Armed Career Criminal Act: Defining Violent Felonies Under The United States Sentencing Guidelines – Failure To Report

Armed Career Criminal Act: Defining Violent Felonies Under The United States Sentencing Guidelines – Failure To Report

Supreme Court of the United States

Deondery CHAMBERS, Petitioner.

-v-

UNITED STATES

129 S. Ct. 687

Decided Jan. 13, 2009.

Issue:
Whether the offense of “Failure to report” falls within the definition of “violent felony” within the Armed Career Criminal Act (ACCA), for the purpose of imposing the higher than standard minimum prison sentence of 15 years.

Holding:
Held that the offense of “failure to report” is not a “violent felony” within the meaning of the Armed Career Criminal Act, as it did not involve the specified prerequisites of: “use, attempted use, or threatened use of physical force”, or involve conduct which presented “a serious potential risk of physical injury to another”.

Facts:
Chambers pleaded guilty to the charge of being a felon unlawfully in possession of a firearm, contrary to §922(g). The Government requested that the District Court sentence Chambers according to the guidelines within the Armed Career Criminal Act, which imposes a mandatory 15-year minimum prison term for an offender with three prior convictions “for a violent felony or a serious drug offense”.
Chambers accepted that two of his prior convictions, a 1998 conviction for robbery and aggravated battery, and a 1999 drug conviction met the definition required by the ACCA. However he disputed that his third previous conviction met the required criteria.

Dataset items
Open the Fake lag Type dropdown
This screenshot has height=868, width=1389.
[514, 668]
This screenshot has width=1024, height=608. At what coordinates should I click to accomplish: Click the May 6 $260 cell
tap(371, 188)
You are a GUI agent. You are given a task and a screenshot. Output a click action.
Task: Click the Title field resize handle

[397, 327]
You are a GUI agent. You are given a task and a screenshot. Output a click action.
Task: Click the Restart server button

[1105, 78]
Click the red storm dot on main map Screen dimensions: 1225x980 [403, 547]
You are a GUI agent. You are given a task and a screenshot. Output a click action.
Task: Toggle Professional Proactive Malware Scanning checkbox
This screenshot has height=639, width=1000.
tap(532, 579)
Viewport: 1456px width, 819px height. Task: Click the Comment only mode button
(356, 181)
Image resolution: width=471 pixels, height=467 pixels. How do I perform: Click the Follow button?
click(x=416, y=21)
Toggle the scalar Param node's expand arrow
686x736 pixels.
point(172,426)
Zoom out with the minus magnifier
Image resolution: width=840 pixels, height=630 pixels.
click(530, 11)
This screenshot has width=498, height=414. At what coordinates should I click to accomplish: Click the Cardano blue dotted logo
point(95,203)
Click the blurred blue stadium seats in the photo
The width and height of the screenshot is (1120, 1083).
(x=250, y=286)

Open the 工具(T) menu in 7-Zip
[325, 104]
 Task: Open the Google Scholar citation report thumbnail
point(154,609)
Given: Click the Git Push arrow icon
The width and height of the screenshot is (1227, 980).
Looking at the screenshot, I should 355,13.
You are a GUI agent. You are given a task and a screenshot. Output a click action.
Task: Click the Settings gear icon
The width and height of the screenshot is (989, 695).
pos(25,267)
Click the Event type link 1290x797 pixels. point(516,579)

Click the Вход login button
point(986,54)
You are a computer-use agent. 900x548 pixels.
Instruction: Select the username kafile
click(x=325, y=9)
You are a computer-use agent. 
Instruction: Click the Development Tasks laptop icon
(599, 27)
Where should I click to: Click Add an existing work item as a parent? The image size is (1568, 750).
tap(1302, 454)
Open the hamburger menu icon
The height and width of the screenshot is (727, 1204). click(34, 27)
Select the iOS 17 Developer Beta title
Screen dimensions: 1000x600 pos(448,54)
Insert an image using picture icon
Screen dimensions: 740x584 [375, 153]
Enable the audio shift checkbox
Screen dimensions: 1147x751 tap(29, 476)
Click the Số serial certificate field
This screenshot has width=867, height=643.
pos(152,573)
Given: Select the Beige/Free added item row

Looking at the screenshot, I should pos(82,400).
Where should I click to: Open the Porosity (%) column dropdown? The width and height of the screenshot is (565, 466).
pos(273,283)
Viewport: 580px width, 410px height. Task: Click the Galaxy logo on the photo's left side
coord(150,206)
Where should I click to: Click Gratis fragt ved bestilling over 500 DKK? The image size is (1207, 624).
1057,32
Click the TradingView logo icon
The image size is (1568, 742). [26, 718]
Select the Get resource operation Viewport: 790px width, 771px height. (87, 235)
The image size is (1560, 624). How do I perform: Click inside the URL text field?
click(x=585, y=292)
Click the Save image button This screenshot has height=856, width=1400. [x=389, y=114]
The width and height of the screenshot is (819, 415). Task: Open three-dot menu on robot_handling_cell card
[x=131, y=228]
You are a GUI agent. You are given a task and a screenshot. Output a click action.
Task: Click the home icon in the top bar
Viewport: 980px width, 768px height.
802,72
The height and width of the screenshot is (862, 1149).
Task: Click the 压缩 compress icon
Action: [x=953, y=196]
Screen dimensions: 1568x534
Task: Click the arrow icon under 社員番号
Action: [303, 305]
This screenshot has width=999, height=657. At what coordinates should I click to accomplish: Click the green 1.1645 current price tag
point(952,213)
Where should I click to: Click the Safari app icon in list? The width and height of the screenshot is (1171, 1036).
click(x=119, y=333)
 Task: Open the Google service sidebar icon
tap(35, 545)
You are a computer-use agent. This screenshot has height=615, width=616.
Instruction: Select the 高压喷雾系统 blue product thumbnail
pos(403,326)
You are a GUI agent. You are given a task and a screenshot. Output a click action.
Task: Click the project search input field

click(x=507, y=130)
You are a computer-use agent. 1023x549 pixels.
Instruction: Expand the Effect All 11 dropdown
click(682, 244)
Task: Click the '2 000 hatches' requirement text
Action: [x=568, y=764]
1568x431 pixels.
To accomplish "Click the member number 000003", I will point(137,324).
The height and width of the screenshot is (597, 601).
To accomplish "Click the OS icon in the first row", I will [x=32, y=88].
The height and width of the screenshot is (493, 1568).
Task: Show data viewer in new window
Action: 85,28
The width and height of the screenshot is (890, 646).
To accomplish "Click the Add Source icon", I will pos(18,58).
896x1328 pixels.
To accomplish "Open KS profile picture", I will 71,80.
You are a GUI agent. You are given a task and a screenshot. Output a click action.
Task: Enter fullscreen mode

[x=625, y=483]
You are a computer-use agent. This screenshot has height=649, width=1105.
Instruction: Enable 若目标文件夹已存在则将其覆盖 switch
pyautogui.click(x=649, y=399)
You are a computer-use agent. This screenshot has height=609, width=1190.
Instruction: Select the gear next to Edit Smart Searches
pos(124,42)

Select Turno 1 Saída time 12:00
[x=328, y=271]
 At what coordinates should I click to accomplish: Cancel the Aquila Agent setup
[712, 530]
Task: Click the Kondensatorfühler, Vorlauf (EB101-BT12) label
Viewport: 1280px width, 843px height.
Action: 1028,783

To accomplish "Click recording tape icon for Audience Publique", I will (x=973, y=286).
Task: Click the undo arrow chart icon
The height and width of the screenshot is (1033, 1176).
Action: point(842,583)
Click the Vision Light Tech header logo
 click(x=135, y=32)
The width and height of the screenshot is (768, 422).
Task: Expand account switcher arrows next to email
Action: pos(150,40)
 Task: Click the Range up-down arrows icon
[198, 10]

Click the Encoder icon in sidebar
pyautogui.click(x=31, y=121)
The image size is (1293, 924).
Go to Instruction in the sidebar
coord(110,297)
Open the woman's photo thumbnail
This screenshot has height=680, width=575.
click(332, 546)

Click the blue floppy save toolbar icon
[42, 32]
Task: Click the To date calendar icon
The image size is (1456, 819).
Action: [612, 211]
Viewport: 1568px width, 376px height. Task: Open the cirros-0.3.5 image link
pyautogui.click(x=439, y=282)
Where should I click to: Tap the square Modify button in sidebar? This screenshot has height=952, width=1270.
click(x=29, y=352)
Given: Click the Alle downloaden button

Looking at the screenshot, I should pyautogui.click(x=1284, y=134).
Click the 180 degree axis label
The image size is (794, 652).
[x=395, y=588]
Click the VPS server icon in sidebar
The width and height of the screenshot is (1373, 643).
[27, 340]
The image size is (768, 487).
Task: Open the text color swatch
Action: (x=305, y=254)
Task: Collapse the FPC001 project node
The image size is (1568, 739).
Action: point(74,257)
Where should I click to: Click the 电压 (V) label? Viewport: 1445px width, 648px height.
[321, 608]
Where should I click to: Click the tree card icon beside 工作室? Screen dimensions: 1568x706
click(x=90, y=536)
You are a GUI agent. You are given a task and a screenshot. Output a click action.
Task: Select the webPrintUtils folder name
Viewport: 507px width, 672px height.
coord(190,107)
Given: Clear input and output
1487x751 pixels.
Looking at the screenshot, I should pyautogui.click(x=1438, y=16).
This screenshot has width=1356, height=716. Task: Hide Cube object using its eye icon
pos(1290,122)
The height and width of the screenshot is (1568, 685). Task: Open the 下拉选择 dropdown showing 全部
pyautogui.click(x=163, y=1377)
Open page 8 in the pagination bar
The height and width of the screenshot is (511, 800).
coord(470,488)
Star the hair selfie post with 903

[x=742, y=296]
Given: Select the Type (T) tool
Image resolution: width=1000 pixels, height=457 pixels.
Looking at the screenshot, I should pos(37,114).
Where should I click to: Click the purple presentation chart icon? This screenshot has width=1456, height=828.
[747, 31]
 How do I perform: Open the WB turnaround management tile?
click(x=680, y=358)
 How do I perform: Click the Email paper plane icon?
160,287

* THE EXERCISE *
According to the Chambers case summary, what mandatory minimum prison term does the Armed Career Criminal Act impose on an offender with three prior convictions for a violent felony or a serious drug offense?

* TASK RESPONSE *
A mandatory minimum prison term of 15 years.